Pounds Of Pennies, Gallons Of Mouthwash, Round 2
S3 kept paging and paging and paging for me to ring though I was on my lunch. I clocked in a few minutes early to see Mouthwash Lady (Minty Fresh I shall dub her) once again, dumping out piles of pennies covered in (pubic) hair, tobacco and strands of blonde hair. She was buying more mouthwash, a bigger bottle this time. She pushed 4 dimes and a small pile of pennies at S3. S3 takes no shit from anyone.
"Really? You're not getting this. A, you're already toasted, and B, that's not enough. Pay me more or get the hell out."
Minty Fresh dumped the pennies back into her purse, gave S3 the stink eye and left.
Unfortunately, everyone else seems to have picked up her method of paying.
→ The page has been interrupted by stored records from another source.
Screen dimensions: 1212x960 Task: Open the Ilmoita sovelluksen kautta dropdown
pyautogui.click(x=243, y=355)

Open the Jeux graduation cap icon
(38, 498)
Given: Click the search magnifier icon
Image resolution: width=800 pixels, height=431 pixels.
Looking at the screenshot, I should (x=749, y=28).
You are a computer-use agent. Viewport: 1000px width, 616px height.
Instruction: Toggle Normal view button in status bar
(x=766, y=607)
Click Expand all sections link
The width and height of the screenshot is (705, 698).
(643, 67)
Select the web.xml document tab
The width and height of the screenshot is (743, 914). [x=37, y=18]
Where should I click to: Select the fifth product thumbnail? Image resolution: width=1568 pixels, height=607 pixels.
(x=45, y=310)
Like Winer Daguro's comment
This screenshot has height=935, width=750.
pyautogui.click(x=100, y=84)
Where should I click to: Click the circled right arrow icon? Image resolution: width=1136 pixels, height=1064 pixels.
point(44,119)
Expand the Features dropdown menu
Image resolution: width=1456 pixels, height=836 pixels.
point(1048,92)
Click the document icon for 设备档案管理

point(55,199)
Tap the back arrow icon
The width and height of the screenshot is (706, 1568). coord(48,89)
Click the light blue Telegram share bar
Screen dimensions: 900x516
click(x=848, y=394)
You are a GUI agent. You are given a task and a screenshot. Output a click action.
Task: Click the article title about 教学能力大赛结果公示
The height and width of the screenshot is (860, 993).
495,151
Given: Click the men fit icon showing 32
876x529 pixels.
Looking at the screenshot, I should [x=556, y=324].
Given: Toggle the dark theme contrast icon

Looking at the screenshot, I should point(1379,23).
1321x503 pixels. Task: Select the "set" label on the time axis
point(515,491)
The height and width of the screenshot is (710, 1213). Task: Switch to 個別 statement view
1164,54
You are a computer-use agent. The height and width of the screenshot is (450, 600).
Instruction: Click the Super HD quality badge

I had never been so nickled and dimed this week. People cannot be broke already, payday was Friday, foodstamp was yesterday and government checks were last week. Cannot fricken believe it.
"He's So Swine-ish I'm Surprised He Hasn't Grown A Snout And A Tail Already."
One customer (henceforth known as God's Gift To Swine or GGTS) comes in and will constantly flirt with all of us women cashiers. Young, old, busy, not, he will lean waaaaaay over your register and get into your personal space. GGTS is pushing the later end of 50 (fuck pushing, he's leaning on it). "Listen. Hey baby how you doin' are we goin' to dinner come on you know you want me you're in the mood"
"Sorry, not in THAT mood. Bye."
"HAHAHAHA baby you so funny come on baby you so nice you owe me dinner my girlfriend is in Florida/my girlfriend is dead rest her soul (changes week to week) but baby you're the one for me come on"
"Bye!"
"Hey listen baby, Pussy loving *sucks his lips* come on you know you want it I take care of all my girls"
"OUT".
*fucks off*
S3 will run and hide from him when he's there. Me? I just let him yammer on about everything, since if you've read my thread about "Studmuffin Is A Horny Creep" in CoC, you'll know that store manager will do NOTHING to stop this guy.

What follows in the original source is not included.